La iglesia a la que asistían no tenía aspecto de iglesia. Mucho tiempo atrás, había sido una biblioteca, pero era un edificio viejo, del siglo XIX, y eso era suficiente para la madre de Joseph. Los techos altos y las victorianas paredes de ladrillo bastaban para que pudiera despreciar los lugares de culto, sobre todo africanos, que se habían instalado en casas de apuestas y supermercados por todo Tottenham. «Pobre gente», decía cuando pasaban por delante de ellos en el autobús, pero no había ni una pizca de lástima en su voz, solo altiva superioridad. Necesitaba remarcar su estatus.
Joseph siempre lamentaba ir a la iglesia.

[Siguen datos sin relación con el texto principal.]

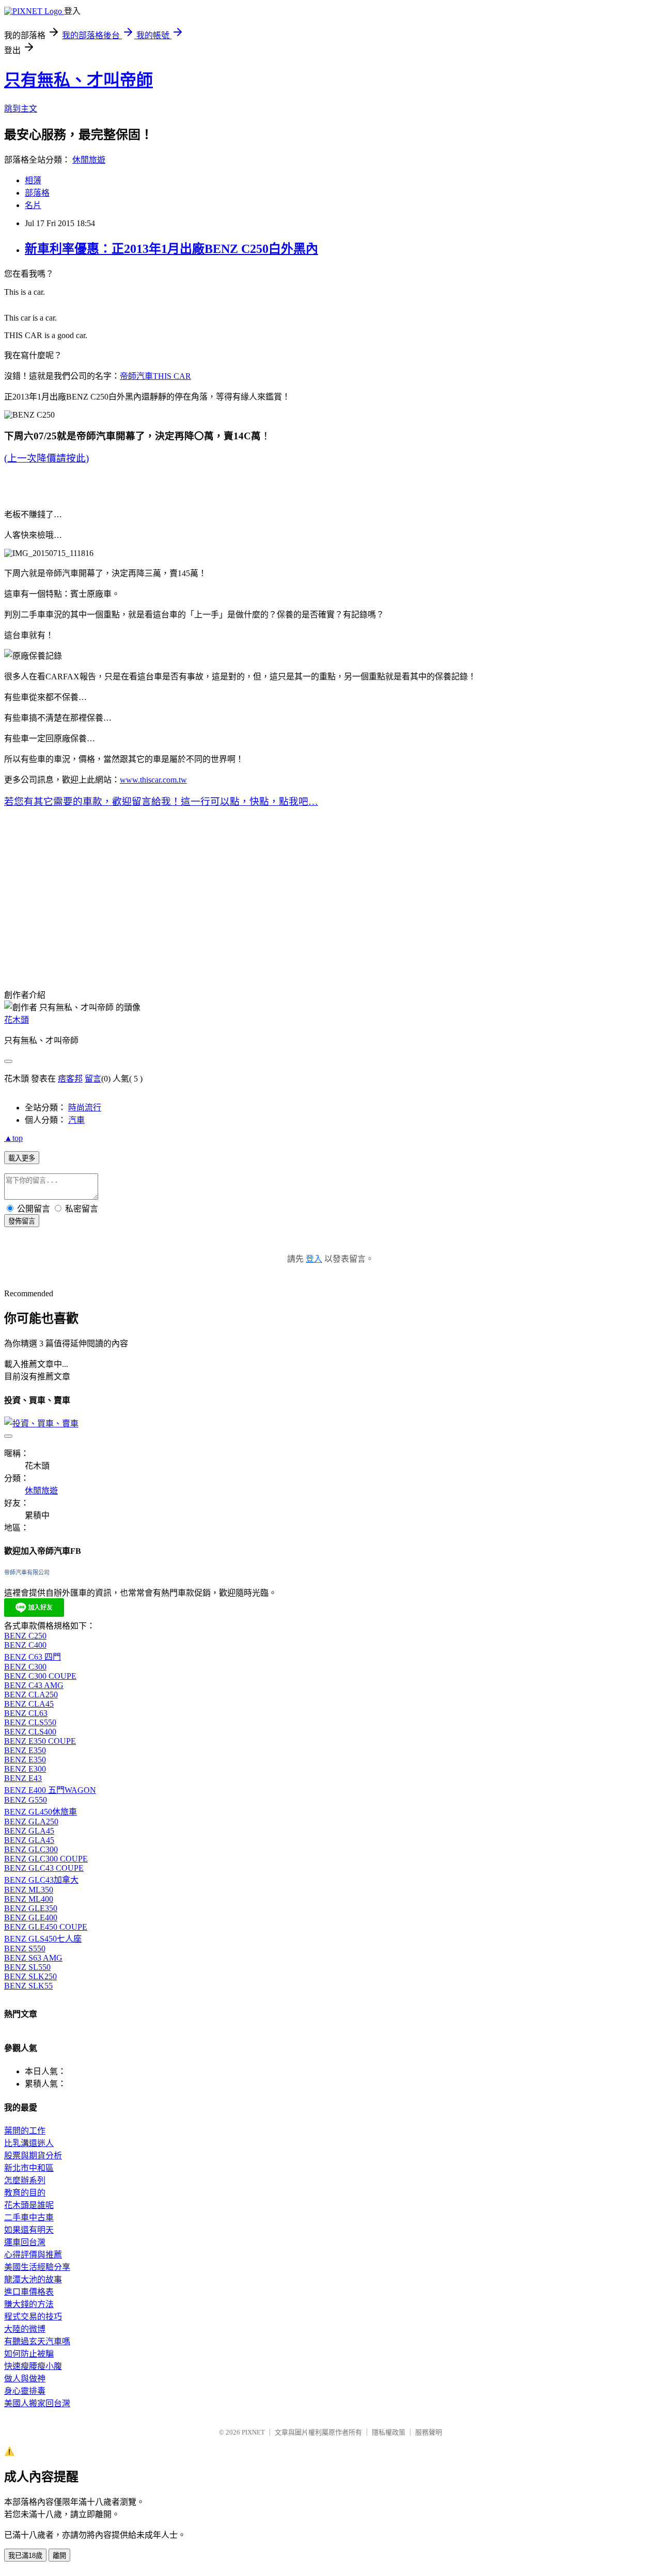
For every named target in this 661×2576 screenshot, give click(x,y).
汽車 (76, 1120)
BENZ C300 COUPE (40, 1676)
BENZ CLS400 (30, 1731)
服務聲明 (428, 2432)
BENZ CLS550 (30, 1722)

No creía en Dios, pero la Iglesia Baptista del Reino de los Cielos no creía en dejar que uno llevara discretamente su agnosticismo en los bancos del fondo, y su madre tampoco estaba por la labor. Tenía que permanecer de pie, alabando a Dios a voz en grito, porque, si no lo hacía, recibía un codazo. Algún día se atrevería a confesarle a su madre que no tenía devoción suficiente para soportar el esfuerzo que requerían las visitas a la iglesia.
Su móvil emitió un silbido durante el sermón y de inmediato le pidió disculpas en voz baja a su madre, pero ella no quedó satisfecha y no pensaba olvidar esa falta de respeto. Joseph sacó el aparato del bolsillo y lo silenció, no sin antes comprobar que el mensaje de texto que le había llegado era de Lucy: Estás libre esta noche? Qué tal tu cita? Le respondió en cuanto salieron de la iglesia, mientras su madre conversaba, como hacía todos los domingos por la mañana, con una anciana en silla de ruedas. Si quisiera ponerse cínico, se permitiría observar que su madre se preocupaba de escenificar de forma ostensible la atención que le prestaba a la mujer de la silla de ruedas, como si se tratara de un enorme gesto de caridad cristiana.
La cita mal. A qué hora?
Quieres cenar con nosotros? 18.30?
Estupendo.
–Esta noche viene a cenar tu hermana –le comentó su madre mientras esperaban el autobús.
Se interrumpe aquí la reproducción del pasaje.